Mississippi Native: Snowden Wright
"That’s how Mississippi has affected my identity. It made me a novelist."
What does it mean to call Mississippi home? Why do people choose to leave or live in this weird, wonderful, and sometimes infuriating place? Novelist Snowden Wright fled Mississippi—and his hometown of Meridian—when he left for college in the Northeast. “I wanted to exile myself from home so I could better understand what home had done to me,” he writes. While stalled on the writing of his second book, he moved from New York City back to his home state. After a stint in Atlanta, he now lives and writes from his home on his family’s farm in Yazoo County. Snowden’s newest novel, The Queen City Detective Agency, which follows a jaded female P.I. enmeshed in a criminal conspiracy in 1980s Meridian, MS, is forthcoming in August. Below, Snowden tells us what keeps him rooted in Mississippi.
Where are you from?
At the center of a loosely affiliated crime circuit between New Orleans, Birmingham, Jackson, Biloxi, Phenix City, and Atlanta sits Meridian, Mississippi, the state’s erstwhile “Queen City,” where white supremacists plotted the “Mississippi Burning” murders of James Chaney, Andrew Goodman, and Michael Schwerner in 1964; where the KKK bombed a synagogue in 1968; where, in dive bars, truck stops, and no-tell motels, the infamous Dixie Mafia conducted its extra-legal business of drug-trafficking, numbers-running, loan-sharking, election-rigging, racketeering, prostitution, extortion, protection, and assassination.
That’s where I’m from.
But also in Meridian, Mississippi, James Meredith began a legal campaign against Ole Miss that eventually led to the state university’s integration. Also in Meridian, Mississippi, after the murders of Chaney, Goodman, and Schwerner, an all-white jury convicted seven people, including a white deputy sheriff, the first time in the history of the state a white jury has convicted a white official on civil-rights charges. Also in Meridian, Mississippi, progressively minded individuals live and work and strive for progress in a too-often and too-easily maligned city and state.

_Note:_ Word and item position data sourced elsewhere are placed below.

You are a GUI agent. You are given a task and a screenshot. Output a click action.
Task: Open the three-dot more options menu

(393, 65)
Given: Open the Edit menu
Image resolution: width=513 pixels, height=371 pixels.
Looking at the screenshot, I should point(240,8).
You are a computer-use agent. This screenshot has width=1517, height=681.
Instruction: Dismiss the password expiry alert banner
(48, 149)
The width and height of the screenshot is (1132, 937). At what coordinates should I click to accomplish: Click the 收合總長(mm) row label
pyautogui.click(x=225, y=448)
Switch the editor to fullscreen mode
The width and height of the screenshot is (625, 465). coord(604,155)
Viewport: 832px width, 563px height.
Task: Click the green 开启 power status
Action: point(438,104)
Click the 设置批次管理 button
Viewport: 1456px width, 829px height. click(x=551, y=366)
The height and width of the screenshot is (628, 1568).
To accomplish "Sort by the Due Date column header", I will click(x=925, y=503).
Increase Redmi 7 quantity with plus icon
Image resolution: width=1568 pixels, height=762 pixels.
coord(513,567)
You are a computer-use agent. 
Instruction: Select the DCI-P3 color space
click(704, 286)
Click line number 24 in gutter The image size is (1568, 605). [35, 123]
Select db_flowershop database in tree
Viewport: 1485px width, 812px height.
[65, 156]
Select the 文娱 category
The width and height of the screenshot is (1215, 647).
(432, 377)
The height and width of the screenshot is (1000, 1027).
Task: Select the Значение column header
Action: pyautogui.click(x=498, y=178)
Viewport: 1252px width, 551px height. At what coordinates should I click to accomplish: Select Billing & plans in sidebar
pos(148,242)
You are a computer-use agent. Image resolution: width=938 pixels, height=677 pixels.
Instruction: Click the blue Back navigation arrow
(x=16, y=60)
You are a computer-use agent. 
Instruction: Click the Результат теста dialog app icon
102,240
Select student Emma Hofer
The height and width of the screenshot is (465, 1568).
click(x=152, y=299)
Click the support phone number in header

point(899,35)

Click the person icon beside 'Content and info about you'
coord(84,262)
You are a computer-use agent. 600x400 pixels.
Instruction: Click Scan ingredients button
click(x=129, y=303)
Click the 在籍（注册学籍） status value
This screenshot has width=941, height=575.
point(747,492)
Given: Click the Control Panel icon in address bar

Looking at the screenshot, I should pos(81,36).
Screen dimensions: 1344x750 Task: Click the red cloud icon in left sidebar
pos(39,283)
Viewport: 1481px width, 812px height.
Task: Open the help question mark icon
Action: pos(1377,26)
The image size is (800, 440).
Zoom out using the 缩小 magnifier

Why did you leave Mississippi? Where did you go?
In Portrait of an Artist as a Young Man, James Joyce writes, “I will try to express myself in some mode of life or art as freely as I can and as wholly as I can, using for my defense the only arms I allow myself to use—silence, exile, and cunning.” My decision to leave Mississippi for college as a young man who was neither cunning nor silent perforce involved exile.
I wanted to exile myself from home so I could better understand what home had done to me. I wanted to figure out who I was, what Mississippi had created.
To my myopic teenaged mind, Meridian felt like a Dixie Jonestown. Everyone had eaten the Kool-Aid pickle. In Hanover, New Hampshire, essentially another planet to some kid who didn’t even know how to use chopsticks, I wanted to surround myself with people from all over the country and all over the world. I hoped to encounter new modes of thinking, a broader sense of culture, and a diverse range of life experiences.
And I did encounter those things. I was surrounded by all kinds of people. I also spent a lot of time explaining to those people that, yes, you can make pickles with Kool-Aid.

Why did you return to Mississippi?
Back in 2014, I was living in New York, working on my second novel, American Pop, while also working a full-time job. The book was taking forever to write. Every day I woke up at five in the morning to work on it before heading in to the office. Then, sadly, my grandfather passed away. With the small inheritance he left me, I decided to honor his memory and his generosity by using the money to quit my day job and return to the state he’d lived in his entire life.
I spent a year and a half in Oxford, Mississippi, writing full-time. Was it an amazing experience? Of course. Do I realize how fortunate I was? Absolutely. Did I decide to stay in Mississippi? Nope!
After finishing the novel, I moved to Atlanta, where I worked a day job once again. The sale of my second and third novels enabled me to not only quit that job but also build a house on my family’s farm in Mississippi. For the house site I chose the spot in a pecan grove where my grandmother’s childhood home had stood before it burned down. The construction crew literally had to dig up the foundations of her house before I could put down my own.
I’ve been living in Yazoo County, Mississippi, maybe for the long haul, since the start of 2020.
I wanted to exile myself from home so I could better understand what home had done to me. I wanted to figure out who I was, what Mississippi had created.